Au Mali, un incident tragique a troublé l’ordre et le moral de l’opinion publique le mercredi 11 juin 2025 à Bamako. Plus qu’un simple malentendu tourné au vinaigre, le lynchage à mort de l’artiste rappeur Abdoulaye Macalou dit Lord Makhaveli (ZOO) cache un malaise bien plus profond en milieu artistique.

En plus des rivalités personnelles, l’autre point noir est, la lecture négative qu’ont les Fans des uns envers les autres. Ce crime odieux doit être, une leçon pour sortir dans des jeux partisans et faire face défis plus sérieux.

> _Entrées extraites_:
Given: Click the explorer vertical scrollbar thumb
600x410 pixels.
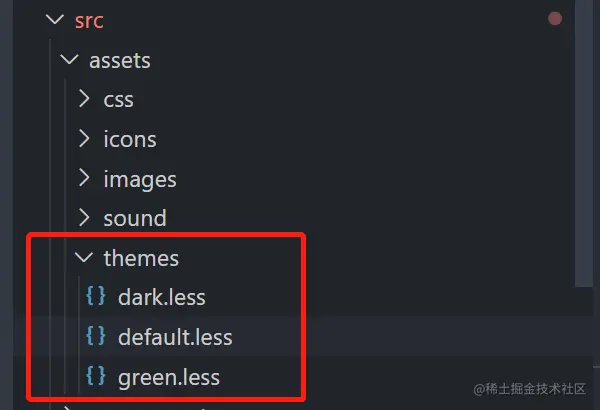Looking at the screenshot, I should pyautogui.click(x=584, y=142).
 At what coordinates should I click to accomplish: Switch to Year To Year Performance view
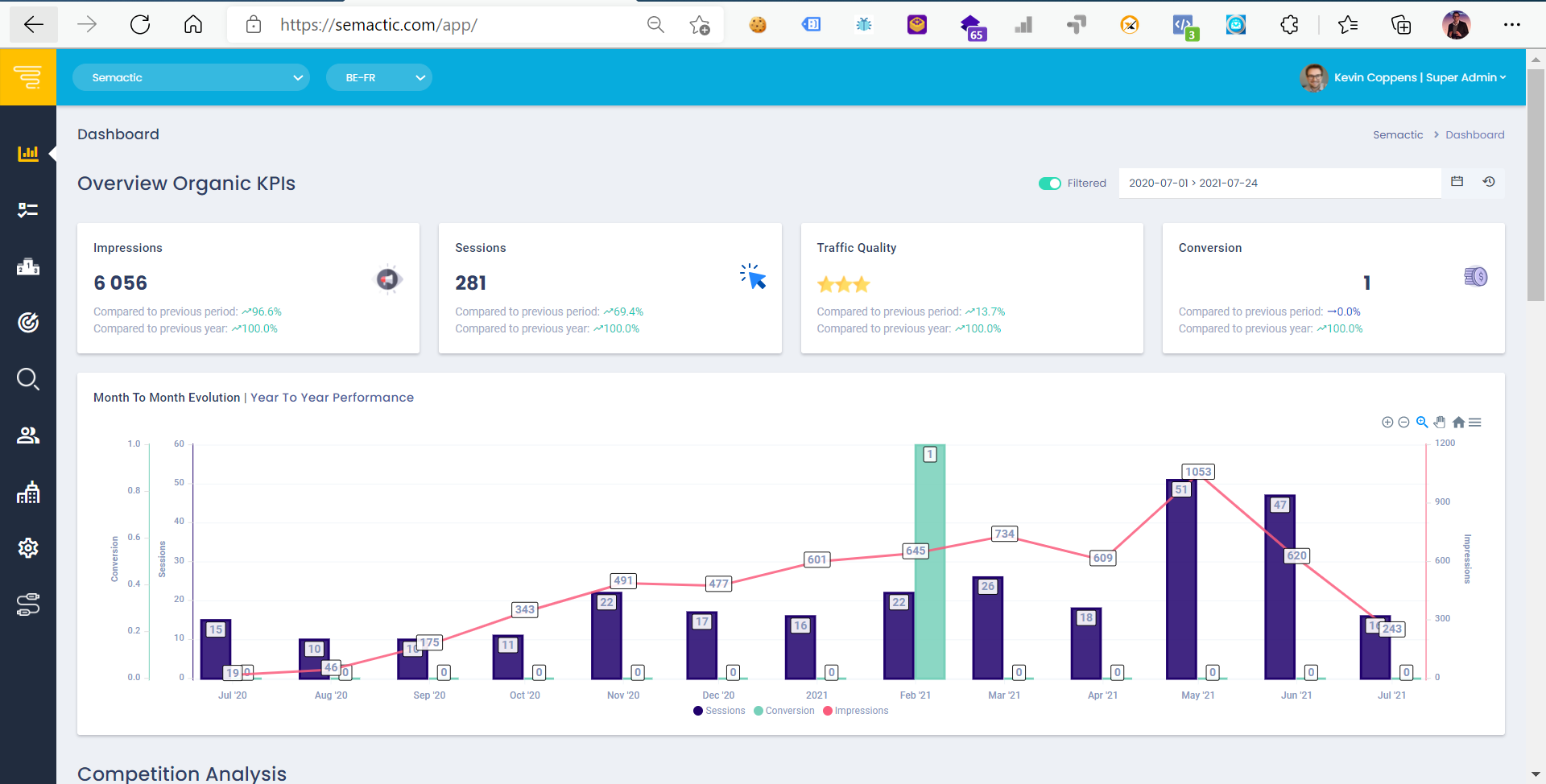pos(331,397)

> _Consigne écrite_:
Recopiez fidèlement le passage du texte sur le lynchage de Lord Makhaveli qui va de « Au Mali, un » à « en milieu artistique. », ces deux bornes comprises.

> _Réponse attendue_:
Au Mali, un incident tragique a troublé l’ordre et le moral de l’opinion publique le mercredi 11 juin 2025 à Bamako. Plus qu’un simple malentendu tourné au vinaigre, le lynchage à mort de l’artiste rappeur Abdoulaye Macalou dit Lord Makhaveli (ZOO) cache un malaise bien plus profond en milieu artistique.